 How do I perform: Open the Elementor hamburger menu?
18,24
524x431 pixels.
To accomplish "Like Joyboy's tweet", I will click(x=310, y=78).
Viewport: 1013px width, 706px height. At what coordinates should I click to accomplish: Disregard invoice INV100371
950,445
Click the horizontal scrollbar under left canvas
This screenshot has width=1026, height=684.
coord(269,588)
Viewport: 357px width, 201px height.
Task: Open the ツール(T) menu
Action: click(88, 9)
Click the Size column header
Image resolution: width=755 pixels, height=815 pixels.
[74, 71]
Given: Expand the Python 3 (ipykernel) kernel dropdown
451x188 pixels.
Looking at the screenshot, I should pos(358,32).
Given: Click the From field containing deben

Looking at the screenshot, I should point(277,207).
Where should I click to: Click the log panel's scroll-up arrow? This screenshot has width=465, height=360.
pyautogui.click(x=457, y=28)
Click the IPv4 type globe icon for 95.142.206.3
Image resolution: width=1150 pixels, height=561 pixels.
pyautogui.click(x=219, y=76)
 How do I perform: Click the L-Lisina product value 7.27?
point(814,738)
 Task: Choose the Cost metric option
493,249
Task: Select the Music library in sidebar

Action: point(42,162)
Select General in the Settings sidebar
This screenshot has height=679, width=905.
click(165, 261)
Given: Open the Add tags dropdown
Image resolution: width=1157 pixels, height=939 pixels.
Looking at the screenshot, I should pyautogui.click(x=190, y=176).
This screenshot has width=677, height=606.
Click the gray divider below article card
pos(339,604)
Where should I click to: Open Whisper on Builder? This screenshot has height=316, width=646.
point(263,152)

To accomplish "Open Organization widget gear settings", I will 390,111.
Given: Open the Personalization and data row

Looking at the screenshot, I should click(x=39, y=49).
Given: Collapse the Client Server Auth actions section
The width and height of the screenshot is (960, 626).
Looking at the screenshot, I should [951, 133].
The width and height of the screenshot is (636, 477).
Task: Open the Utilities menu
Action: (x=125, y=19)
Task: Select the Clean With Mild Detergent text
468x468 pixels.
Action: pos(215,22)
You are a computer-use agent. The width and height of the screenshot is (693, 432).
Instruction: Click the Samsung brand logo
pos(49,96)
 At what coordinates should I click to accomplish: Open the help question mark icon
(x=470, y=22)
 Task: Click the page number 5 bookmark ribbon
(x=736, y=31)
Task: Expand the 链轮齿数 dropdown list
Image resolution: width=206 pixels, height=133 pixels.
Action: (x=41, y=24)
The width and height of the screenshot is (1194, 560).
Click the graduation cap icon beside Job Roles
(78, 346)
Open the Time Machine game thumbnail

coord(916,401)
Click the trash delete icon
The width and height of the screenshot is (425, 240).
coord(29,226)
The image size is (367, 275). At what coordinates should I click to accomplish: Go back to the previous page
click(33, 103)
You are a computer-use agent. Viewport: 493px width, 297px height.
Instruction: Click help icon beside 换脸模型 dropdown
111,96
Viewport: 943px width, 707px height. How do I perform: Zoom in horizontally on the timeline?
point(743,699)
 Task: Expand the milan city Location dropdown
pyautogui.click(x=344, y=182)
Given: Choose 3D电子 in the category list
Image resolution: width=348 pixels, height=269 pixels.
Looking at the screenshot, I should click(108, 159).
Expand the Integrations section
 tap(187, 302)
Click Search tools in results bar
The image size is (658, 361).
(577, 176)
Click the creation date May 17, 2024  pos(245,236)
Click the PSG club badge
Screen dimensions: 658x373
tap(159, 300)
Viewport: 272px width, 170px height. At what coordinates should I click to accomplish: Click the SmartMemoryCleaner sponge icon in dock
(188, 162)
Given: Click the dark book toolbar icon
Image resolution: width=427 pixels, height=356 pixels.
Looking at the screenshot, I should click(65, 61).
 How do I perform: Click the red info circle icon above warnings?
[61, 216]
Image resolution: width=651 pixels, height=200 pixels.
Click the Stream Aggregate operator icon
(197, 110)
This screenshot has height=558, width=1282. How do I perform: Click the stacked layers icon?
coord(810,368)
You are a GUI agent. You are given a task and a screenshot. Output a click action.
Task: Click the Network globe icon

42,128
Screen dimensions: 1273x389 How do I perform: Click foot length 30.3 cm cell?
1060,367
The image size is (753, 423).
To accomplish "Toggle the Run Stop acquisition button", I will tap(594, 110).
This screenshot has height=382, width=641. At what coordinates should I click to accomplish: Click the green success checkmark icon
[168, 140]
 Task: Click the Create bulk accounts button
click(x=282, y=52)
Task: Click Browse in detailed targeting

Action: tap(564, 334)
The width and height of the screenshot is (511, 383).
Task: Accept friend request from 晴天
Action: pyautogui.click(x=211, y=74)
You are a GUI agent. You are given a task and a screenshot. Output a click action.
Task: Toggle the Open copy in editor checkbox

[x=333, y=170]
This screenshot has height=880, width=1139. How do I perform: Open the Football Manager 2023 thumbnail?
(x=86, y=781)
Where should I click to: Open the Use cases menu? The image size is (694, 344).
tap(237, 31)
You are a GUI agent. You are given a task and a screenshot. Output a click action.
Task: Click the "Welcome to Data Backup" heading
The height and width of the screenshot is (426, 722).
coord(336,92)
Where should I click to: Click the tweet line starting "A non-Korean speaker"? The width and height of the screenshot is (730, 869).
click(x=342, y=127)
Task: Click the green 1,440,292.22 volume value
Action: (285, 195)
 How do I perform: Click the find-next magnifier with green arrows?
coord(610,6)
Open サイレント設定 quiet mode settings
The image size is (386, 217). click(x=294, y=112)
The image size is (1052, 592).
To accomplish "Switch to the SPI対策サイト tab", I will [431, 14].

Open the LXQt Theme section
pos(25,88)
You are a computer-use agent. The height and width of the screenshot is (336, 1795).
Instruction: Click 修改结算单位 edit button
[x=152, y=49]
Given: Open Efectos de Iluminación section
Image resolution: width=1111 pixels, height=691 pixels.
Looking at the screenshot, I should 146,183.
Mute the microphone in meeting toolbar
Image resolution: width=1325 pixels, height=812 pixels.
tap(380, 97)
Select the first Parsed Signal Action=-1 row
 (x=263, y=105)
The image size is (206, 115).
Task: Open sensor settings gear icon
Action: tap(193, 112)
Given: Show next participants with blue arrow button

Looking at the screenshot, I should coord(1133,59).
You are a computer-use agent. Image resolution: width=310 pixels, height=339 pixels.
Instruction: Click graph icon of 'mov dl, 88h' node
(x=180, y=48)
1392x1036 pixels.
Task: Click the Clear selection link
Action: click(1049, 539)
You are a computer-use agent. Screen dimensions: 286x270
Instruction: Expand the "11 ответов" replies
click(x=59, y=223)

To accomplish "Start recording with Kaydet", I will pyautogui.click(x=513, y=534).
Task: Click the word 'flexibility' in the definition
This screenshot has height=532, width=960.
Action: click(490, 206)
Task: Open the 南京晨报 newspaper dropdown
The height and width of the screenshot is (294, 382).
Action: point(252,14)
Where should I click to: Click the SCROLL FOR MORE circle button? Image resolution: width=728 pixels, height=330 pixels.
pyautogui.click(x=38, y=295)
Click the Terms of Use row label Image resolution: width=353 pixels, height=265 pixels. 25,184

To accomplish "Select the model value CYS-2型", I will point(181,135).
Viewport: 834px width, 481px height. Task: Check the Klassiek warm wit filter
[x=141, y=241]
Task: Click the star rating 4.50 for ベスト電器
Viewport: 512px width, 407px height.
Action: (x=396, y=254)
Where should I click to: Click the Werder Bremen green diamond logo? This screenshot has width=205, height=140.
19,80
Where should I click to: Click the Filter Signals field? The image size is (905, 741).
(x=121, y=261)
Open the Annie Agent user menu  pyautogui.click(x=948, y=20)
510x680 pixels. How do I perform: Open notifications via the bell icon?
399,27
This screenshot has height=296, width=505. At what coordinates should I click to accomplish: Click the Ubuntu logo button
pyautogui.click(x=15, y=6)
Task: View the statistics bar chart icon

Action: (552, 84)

#### What you need to do:
Retype the entries shown above. Keep every word exactly as it is.

#### Written solution:
 How do I perform: Open the Elementor hamburger menu?
18,24
524x431 pixels.
To accomplish "Like Joyboy's tweet", I will click(x=310, y=78).
Viewport: 1013px width, 706px height. At what coordinates should I click to accomplish: Disregard invoice INV100371
950,445
Click the horizontal scrollbar under left canvas
This screenshot has width=1026, height=684.
coord(269,588)
Viewport: 357px width, 201px height.
Task: Open the ツール(T) menu
Action: click(88, 9)
Click the Size column header
Image resolution: width=755 pixels, height=815 pixels.
[74, 71]
Given: Expand the Python 3 (ipykernel) kernel dropdown
451x188 pixels.
Looking at the screenshot, I should pos(358,32).
Given: Click the From field containing deben

Looking at the screenshot, I should point(277,207).
Where should I click to: Click the log panel's scroll-up arrow? This screenshot has width=465, height=360.
pyautogui.click(x=457, y=28)
Click the IPv4 type globe icon for 95.142.206.3
Image resolution: width=1150 pixels, height=561 pixels.
pyautogui.click(x=219, y=76)
 How do I perform: Click the L-Lisina product value 7.27?
point(814,738)
 Task: Choose the Cost metric option
493,249
Task: Select the Music library in sidebar

Action: point(42,162)
Select General in the Settings sidebar
This screenshot has height=679, width=905.
click(165, 261)
Given: Open the Add tags dropdown
Image resolution: width=1157 pixels, height=939 pixels.
Looking at the screenshot, I should pyautogui.click(x=190, y=176).
This screenshot has width=677, height=606.
Click the gray divider below article card
pos(339,604)
Where should I click to: Open Whisper on Builder? This screenshot has height=316, width=646.
point(263,152)

To accomplish "Open Organization widget gear settings", I will 390,111.
Given: Open the Personalization and data row

Looking at the screenshot, I should click(x=39, y=49).
Given: Collapse the Client Server Auth actions section
The width and height of the screenshot is (960, 626).
Looking at the screenshot, I should [951, 133].
The width and height of the screenshot is (636, 477).
Task: Open the Utilities menu
Action: (x=125, y=19)
Task: Select the Clean With Mild Detergent text
468x468 pixels.
Action: pos(215,22)
You are a computer-use agent. The width and height of the screenshot is (693, 432).
Instruction: Click the Samsung brand logo
pos(49,96)
 At what coordinates should I click to accomplish: Open the help question mark icon
(x=470, y=22)
 Task: Click the page number 5 bookmark ribbon
(x=736, y=31)
Task: Expand the 链轮齿数 dropdown list
Image resolution: width=206 pixels, height=133 pixels.
Action: (x=41, y=24)
The width and height of the screenshot is (1194, 560).
Click the graduation cap icon beside Job Roles
(78, 346)
Open the Time Machine game thumbnail

coord(916,401)
Click the trash delete icon
The width and height of the screenshot is (425, 240).
coord(29,226)
The image size is (367, 275). At what coordinates should I click to accomplish: Go back to the previous page
click(33, 103)
You are a computer-use agent. Viewport: 493px width, 297px height.
Instruction: Click help icon beside 换脸模型 dropdown
111,96
Viewport: 943px width, 707px height. How do I perform: Zoom in horizontally on the timeline?
point(743,699)
 Task: Expand the milan city Location dropdown
pyautogui.click(x=344, y=182)
Given: Choose 3D电子 in the category list
Image resolution: width=348 pixels, height=269 pixels.
Looking at the screenshot, I should click(108, 159).
Expand the Integrations section
 tap(187, 302)
Click Search tools in results bar
The image size is (658, 361).
(577, 176)
Click the creation date May 17, 2024  pos(245,236)
Click the PSG club badge
Screen dimensions: 658x373
tap(159, 300)
Viewport: 272px width, 170px height. At what coordinates should I click to accomplish: Click the SmartMemoryCleaner sponge icon in dock
(188, 162)
Given: Click the dark book toolbar icon
Image resolution: width=427 pixels, height=356 pixels.
Looking at the screenshot, I should click(65, 61).
 How do I perform: Click the red info circle icon above warnings?
[61, 216]
Image resolution: width=651 pixels, height=200 pixels.
Click the Stream Aggregate operator icon
(197, 110)
This screenshot has height=558, width=1282. How do I perform: Click the stacked layers icon?
coord(810,368)
You are a GUI agent. You are given a task and a screenshot. Output a click action.
Task: Click the Network globe icon

42,128
Screen dimensions: 1273x389 How do I perform: Click foot length 30.3 cm cell?
1060,367
The image size is (753, 423).
To accomplish "Toggle the Run Stop acquisition button", I will tap(594, 110).
This screenshot has height=382, width=641. At what coordinates should I click to accomplish: Click the green success checkmark icon
[168, 140]
 Task: Click the Create bulk accounts button
click(x=282, y=52)
Task: Click Browse in detailed targeting

Action: tap(564, 334)
The width and height of the screenshot is (511, 383).
Task: Accept friend request from 晴天
Action: pyautogui.click(x=211, y=74)
You are a GUI agent. You are given a task and a screenshot. Output a click action.
Task: Toggle the Open copy in editor checkbox

[x=333, y=170]
This screenshot has height=880, width=1139. How do I perform: Open the Football Manager 2023 thumbnail?
(x=86, y=781)
Where should I click to: Open the Use cases menu? The image size is (694, 344).
tap(237, 31)
You are a GUI agent. You are given a task and a screenshot. Output a click action.
Task: Click the "Welcome to Data Backup" heading
The height and width of the screenshot is (426, 722).
coord(336,92)
Where should I click to: Click the tweet line starting "A non-Korean speaker"? The width and height of the screenshot is (730, 869).
click(x=342, y=127)
Task: Click the green 1,440,292.22 volume value
Action: (285, 195)
 How do I perform: Click the find-next magnifier with green arrows?
coord(610,6)
Open サイレント設定 quiet mode settings
The image size is (386, 217). click(x=294, y=112)
The image size is (1052, 592).
To accomplish "Switch to the SPI対策サイト tab", I will [431, 14].

Open the LXQt Theme section
pos(25,88)
You are a computer-use agent. The height and width of the screenshot is (336, 1795).
Instruction: Click 修改结算单位 edit button
[x=152, y=49]
Given: Open Efectos de Iluminación section
Image resolution: width=1111 pixels, height=691 pixels.
Looking at the screenshot, I should 146,183.
Mute the microphone in meeting toolbar
Image resolution: width=1325 pixels, height=812 pixels.
tap(380, 97)
Select the first Parsed Signal Action=-1 row
 (x=263, y=105)
The image size is (206, 115).
Task: Open sensor settings gear icon
Action: tap(193, 112)
Given: Show next participants with blue arrow button

Looking at the screenshot, I should coord(1133,59).
You are a computer-use agent. Image resolution: width=310 pixels, height=339 pixels.
Instruction: Click graph icon of 'mov dl, 88h' node
(x=180, y=48)
1392x1036 pixels.
Task: Click the Clear selection link
Action: click(1049, 539)
You are a computer-use agent. Screen dimensions: 286x270
Instruction: Expand the "11 ответов" replies
click(x=59, y=223)

To accomplish "Start recording with Kaydet", I will pyautogui.click(x=513, y=534).
Task: Click the word 'flexibility' in the definition
This screenshot has height=532, width=960.
Action: click(490, 206)
Task: Open the 南京晨报 newspaper dropdown
The height and width of the screenshot is (294, 382).
Action: point(252,14)
Where should I click to: Click the SCROLL FOR MORE circle button? Image resolution: width=728 pixels, height=330 pixels.
pyautogui.click(x=38, y=295)
Click the Terms of Use row label Image resolution: width=353 pixels, height=265 pixels. 25,184

To accomplish "Select the model value CYS-2型", I will point(181,135).
Viewport: 834px width, 481px height. Task: Check the Klassiek warm wit filter
[x=141, y=241]
Task: Click the star rating 4.50 for ベスト電器
Viewport: 512px width, 407px height.
Action: (x=396, y=254)
Where should I click to: Click the Werder Bremen green diamond logo? This screenshot has width=205, height=140.
19,80
Where should I click to: Click the Filter Signals field? The image size is (905, 741).
(x=121, y=261)
Open the Annie Agent user menu  pyautogui.click(x=948, y=20)
510x680 pixels. How do I perform: Open notifications via the bell icon?
399,27
This screenshot has height=296, width=505. At what coordinates should I click to accomplish: Click the Ubuntu logo button
pyautogui.click(x=15, y=6)
Task: View the statistics bar chart icon

Action: (552, 84)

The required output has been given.